- Supplied passage:
***

Promoting vegan, feminist and environmental messages on film and also behind the camera: Melanie Light (UK)

Melanie Light has a background in film making and since making the award winning vegan feminist short horror film The Herd (2014) she has become more active in the area of animal rights. Melanie talks about her films and the film industry, nonviolent actions, and so much more.

Melanie Light

Melanie, how do you define yourself? 

I guess I would describe myself as a motivated and career driven person. Creative and imaginative. Determined and sometimes outspoken. As an activist I have had to take a step back as I need to focus on getting my career off the ground in a very difficult industry. Right now I am a keyboard warrior who helps animal rights groups and friends where I can, be it with T-shirt designs, donations or generally spreading the word of veganism to my work colleagues (who are usually very much not vegan). I want to use my power as a director to promote vegan, feminist and environmental messages on film and also behind the camera which will reach out to a wide audience but right now I need to focus on getting to that point where I can be influential on a larger scale. Before I was very much spending all my free time to working with local animal rights groups with design elements, attending Save Vigils and demos, and out reach events when and where I could.

What are veganism and feminism for you? 

They go hand in hand. Look at how females are exploited in the meat and dairy industry and then how female humans are promoted as meat, objectified and seen as a second class humans. Specisism plays a large role in this along with patriarchy. Feminism is equality and I believe non humans are part of this equality.

***

- The request: Revise the interview with Melanie Light, starting with "What are veganism" and going on through "of this equality.", and write that stretch again with "patriarchy" replaced by "sexism".

- Record set:
***

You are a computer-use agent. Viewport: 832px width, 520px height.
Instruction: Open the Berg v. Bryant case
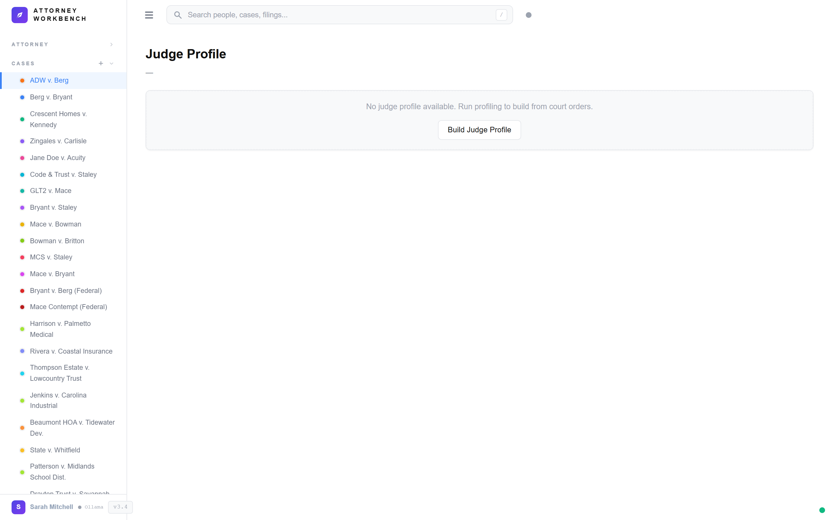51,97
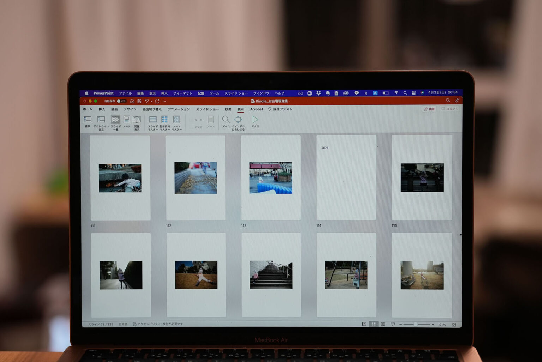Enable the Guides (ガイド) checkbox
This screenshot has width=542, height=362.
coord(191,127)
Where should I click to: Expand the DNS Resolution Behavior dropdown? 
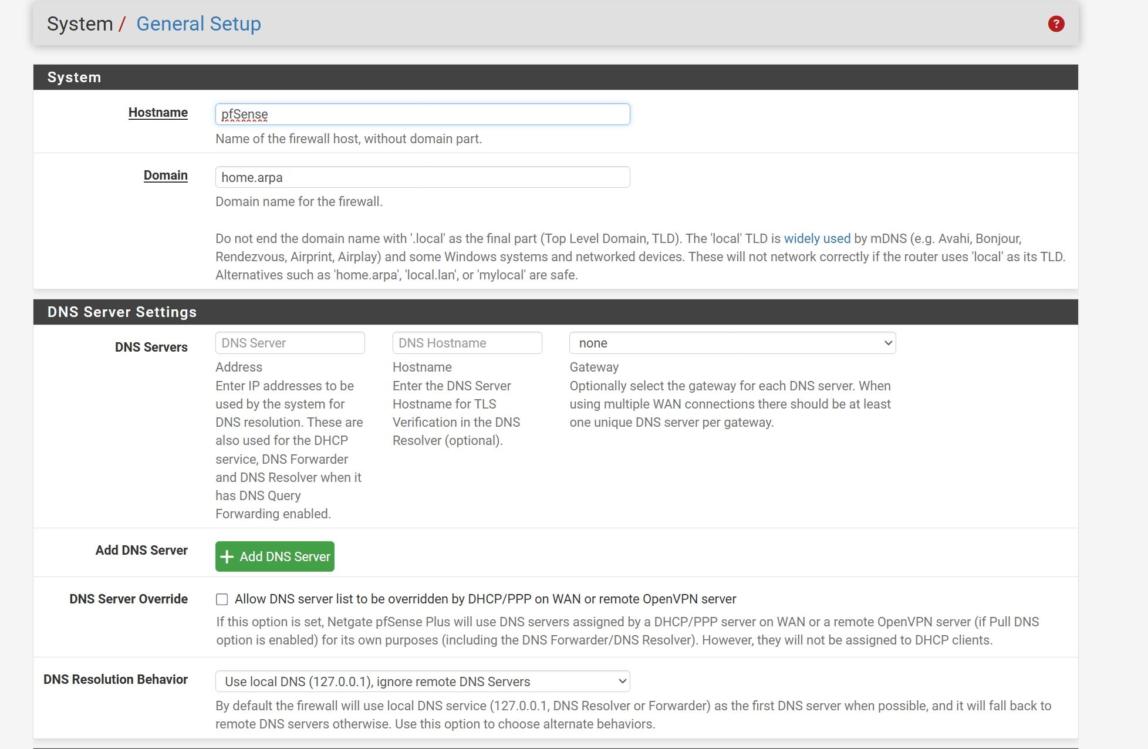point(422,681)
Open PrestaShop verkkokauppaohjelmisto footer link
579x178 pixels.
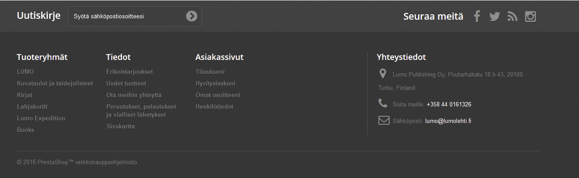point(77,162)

***

- Solution for this exercise:
What are veganism and feminism for you? 

They go hand in hand. Look at how females are exploited in the meat and dairy industry and then how female humans are promoted as meat, objectified and seen as a second class humans. Specisism plays a large role in this along with sexism. Feminism is equality and I believe non humans are part of this equality.